Segment Start: RECORDS TO PROCESS
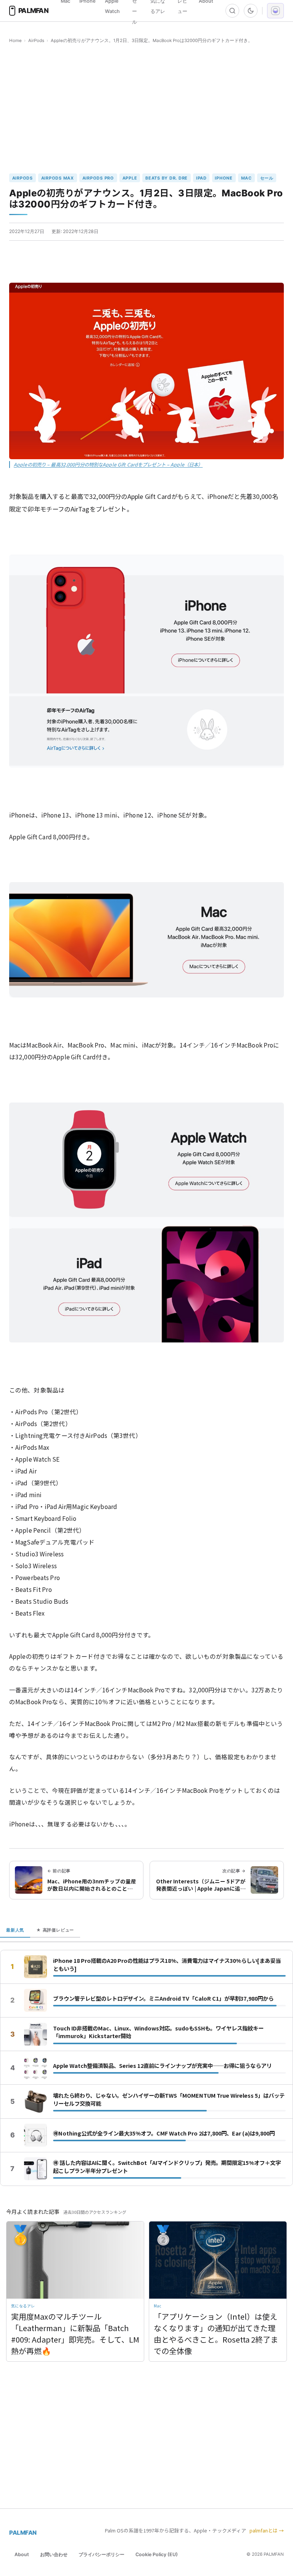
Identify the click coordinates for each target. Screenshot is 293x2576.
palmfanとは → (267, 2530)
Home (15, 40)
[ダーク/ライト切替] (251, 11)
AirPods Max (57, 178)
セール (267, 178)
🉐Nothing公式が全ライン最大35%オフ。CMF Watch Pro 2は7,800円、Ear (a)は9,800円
Segment End: RECORDS TO PROCESS
Segment Start: RECORDS TO PROCESS
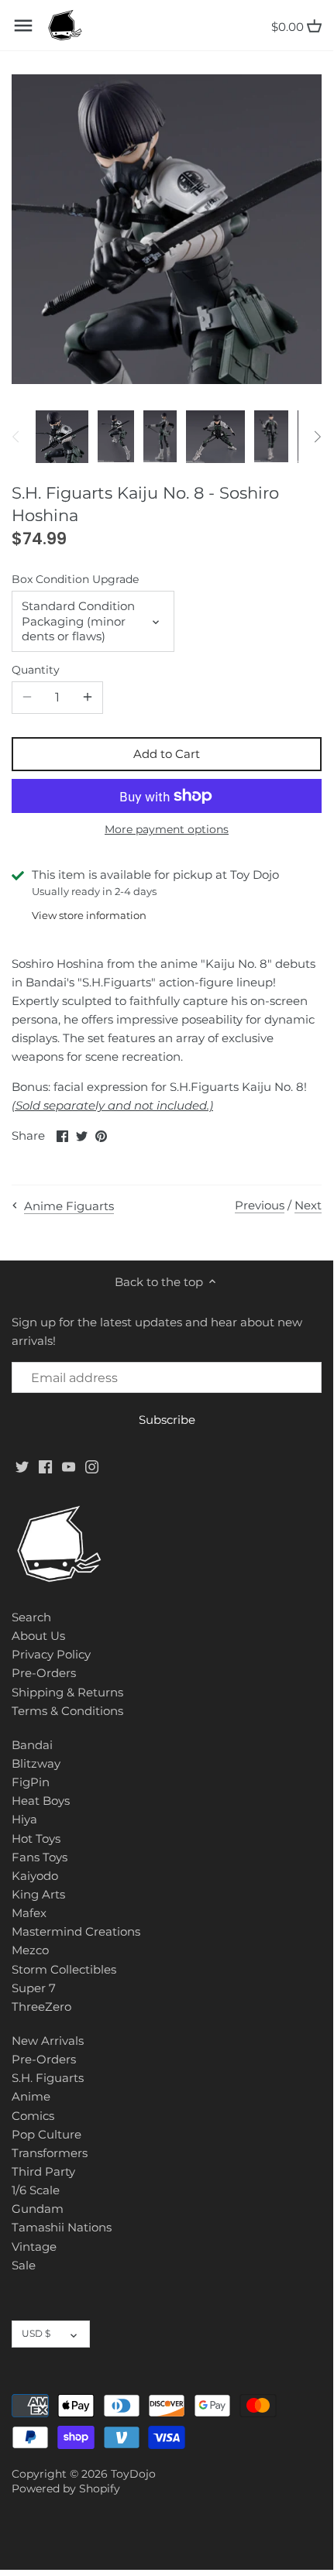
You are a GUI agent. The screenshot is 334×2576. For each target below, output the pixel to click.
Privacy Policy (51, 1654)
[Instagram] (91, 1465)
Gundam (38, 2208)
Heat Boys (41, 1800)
Segment End: RECORDS TO PROCESS
» **PROBLEM**: Take the lines above from the one containing "You are a GUI" down to the one containing "Heat Boys (41, 1800)", and transcribe them exactly, both ends included.

» **RESPONSE AREA**:
You are a GUI agent. The screenshot is 334×2576. For each target below, output the pixel to click.
Privacy Policy (51, 1654)
[Instagram] (91, 1465)
Gundam (38, 2208)
Heat Boys (41, 1800)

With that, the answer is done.